Parecía sencillo, hasta que nos topamos con la ambigüedad. Un tablero generado aleatoriamente podría tener múltiples soluciones. En Dominosa, al igual que en Sudoku, un puzzle bien diseñado debe tener una única solución lógica.
Esto significaba que necesitábamos no solo un Generador, sino un Solver capaz de detectar ambigüedades. Si el Solver encuentra dos formas de colocar las fichas para los mismos números, el puzzle se descarta.
La Arquitectura “Plug-and-Play”
Aquí es donde brilló el trabajo de los meses anteriores. Para integrar Dominosa, solo tuvimos que extender las clases base que ya usábamos para los otros juegos.
- DominosaGameScreen hereda de nuestro sistema de renderizado en Canvas.
- DominosaViewModel implementa la interfaz
IGameViewModel. - DominosaRepository se conecta al módulo de
Roomexistente.
Fue casi mágico ver cómo, al crear las clases vacías el jueves, la aplicación ya reconocía el nuevo juego, lo añadía al menú principal y preparaba las rutas de navegación. No hubo que tocar ni una línea de código del AppNavigation central ni del HomeScreen. El sistema de inyección de dependencias (Hilt) encontró los nuevos módulos y los integró silenciosamente.
Esto validó meses de insistir en desacoplar componentes. Si hubiéramos intentado esto en Junio, habríamos roto la app entera. En Noviembre, fue como insertar un cartucho nuevo en una consola.
UX: El Desafío de la Interacción
El viernes lo dedicamos a prototipar la interacción. ¿Cómo se juega a esto en una pantalla táctil? En papel, dibujas una línea entre dos números. En digital, probamos varias ideas:
- Tap-Tap: Tocar un número, luego tocar el vecino. (Lento).
- Drag: Arrastrar el dedo entre dos números. (Intuitivo, pero propenso a errores en pantallas pequeñas).
- Long Press: Mantener para ver opciones. (Oculto, mala descubribilidad).
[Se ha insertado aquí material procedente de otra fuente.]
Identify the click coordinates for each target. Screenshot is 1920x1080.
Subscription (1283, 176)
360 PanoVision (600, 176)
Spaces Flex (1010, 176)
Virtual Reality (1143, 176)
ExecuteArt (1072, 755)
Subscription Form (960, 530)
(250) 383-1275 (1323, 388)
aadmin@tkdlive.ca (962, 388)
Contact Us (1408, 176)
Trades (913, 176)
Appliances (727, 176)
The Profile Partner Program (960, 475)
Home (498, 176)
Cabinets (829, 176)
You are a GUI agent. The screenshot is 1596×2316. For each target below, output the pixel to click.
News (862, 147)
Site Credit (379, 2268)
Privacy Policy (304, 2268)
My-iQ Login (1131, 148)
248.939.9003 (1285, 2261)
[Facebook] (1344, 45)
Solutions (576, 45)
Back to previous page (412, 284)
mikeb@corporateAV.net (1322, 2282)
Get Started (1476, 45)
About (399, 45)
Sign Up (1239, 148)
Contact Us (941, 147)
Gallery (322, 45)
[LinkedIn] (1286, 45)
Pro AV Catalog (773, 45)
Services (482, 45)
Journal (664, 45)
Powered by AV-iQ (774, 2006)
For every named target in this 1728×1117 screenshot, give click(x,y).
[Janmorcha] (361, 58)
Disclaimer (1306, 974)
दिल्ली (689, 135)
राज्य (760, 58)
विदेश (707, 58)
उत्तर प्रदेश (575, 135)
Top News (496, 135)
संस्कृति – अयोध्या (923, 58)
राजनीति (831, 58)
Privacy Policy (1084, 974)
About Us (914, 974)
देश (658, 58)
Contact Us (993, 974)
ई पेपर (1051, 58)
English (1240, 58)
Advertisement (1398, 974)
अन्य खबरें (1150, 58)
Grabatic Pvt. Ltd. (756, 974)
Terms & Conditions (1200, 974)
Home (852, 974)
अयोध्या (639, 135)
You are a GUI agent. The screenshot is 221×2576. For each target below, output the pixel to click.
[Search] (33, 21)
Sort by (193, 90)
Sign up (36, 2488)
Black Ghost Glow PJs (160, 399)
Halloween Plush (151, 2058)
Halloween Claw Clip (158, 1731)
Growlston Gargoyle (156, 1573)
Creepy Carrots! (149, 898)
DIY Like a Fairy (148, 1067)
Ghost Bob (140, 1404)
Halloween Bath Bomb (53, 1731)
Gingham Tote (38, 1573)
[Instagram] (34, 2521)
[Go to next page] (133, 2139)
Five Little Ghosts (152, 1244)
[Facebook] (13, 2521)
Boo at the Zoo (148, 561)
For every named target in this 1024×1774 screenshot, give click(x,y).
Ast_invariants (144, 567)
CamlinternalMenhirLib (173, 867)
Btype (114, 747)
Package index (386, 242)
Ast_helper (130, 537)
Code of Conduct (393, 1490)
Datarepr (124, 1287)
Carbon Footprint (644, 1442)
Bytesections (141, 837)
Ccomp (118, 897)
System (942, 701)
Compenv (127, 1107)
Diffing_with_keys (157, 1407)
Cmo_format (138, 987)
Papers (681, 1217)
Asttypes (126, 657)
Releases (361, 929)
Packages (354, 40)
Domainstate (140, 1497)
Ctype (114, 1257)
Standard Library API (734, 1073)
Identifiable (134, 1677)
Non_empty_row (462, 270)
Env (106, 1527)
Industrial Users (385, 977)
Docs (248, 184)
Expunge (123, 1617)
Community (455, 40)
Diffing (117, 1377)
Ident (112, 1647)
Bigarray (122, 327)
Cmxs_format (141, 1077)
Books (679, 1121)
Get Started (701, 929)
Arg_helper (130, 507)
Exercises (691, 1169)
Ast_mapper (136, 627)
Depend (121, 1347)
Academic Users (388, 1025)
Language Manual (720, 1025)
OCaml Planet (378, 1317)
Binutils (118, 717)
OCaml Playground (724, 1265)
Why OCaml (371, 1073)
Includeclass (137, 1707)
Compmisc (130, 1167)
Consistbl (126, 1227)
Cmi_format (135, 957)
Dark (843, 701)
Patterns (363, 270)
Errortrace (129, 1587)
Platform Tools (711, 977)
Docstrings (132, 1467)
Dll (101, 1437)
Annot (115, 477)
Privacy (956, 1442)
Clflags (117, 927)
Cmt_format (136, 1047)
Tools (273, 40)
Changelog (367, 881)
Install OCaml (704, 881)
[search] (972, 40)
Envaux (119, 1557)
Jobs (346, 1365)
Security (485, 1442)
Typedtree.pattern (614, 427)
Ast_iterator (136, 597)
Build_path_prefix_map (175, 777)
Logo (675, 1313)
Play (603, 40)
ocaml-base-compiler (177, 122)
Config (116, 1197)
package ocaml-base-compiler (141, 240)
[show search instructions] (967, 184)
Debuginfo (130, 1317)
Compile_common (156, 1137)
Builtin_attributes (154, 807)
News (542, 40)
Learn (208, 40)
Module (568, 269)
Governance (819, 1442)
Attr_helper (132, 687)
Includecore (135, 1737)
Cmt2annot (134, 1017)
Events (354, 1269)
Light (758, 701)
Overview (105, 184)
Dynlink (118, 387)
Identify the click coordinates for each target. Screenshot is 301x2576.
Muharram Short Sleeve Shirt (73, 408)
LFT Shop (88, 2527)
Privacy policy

Nos decantamos por el Drag (arrastre), pero con una “zona de atracción” generosa. Si tu dedo termina cerca de un vecino válido, el sistema “imanta” la conexión. También añadimos una característica visual crucial: cuando formas un par (ej: [3|4]), la lista de fichas disponibles en la parte inferior de la pantalla actualiza el estado de esa ficha específica.
Creamos un pequeño componente visual, InventoryView, que muestra todas las fichas posibles.
- Gris: Ficha no colocada.
- Color: Ficha colocada en el tablero.
- Rojo/Tachado: Error (ficha duplicada colocada en el tablero).
Este feedback inmediato transformó el juego de “adivinar” a “deducir”.
Mirando hacia la Semana 45
Terminamos la semana 44 con el “esqueleto” de Dominosa funcionando. El generador produce tableros (a veces ambiguos, todavía), el renderizado funciona y la interacción es prometedora.
Pero falta lo más difícil: pulir. El juego es feo. Los números son Times New Roman por defecto. No hay animaciones de victoria. Y el solver todavía se traba con tableros grandes.
La próxima semana (Semana 45) será un sprint de implementación pura. Queremos llevar Dominosa de “prototipo funcional” a “ciudadano de primera clase” antes del día 9. Y después de eso… la gran limpieza. Porque al añadir Dominosa, hemos notado que nuestros otros 8 hijos están un poco desordenados.
Pero esa será otra historia. Por ahora, nos quedamos con la satisfacción de saber que nuestra arquitectura ha sobrevivido a un Feature Creep de última hora. Y eso, en este oficio, es lo más parecido a una victoria que existe.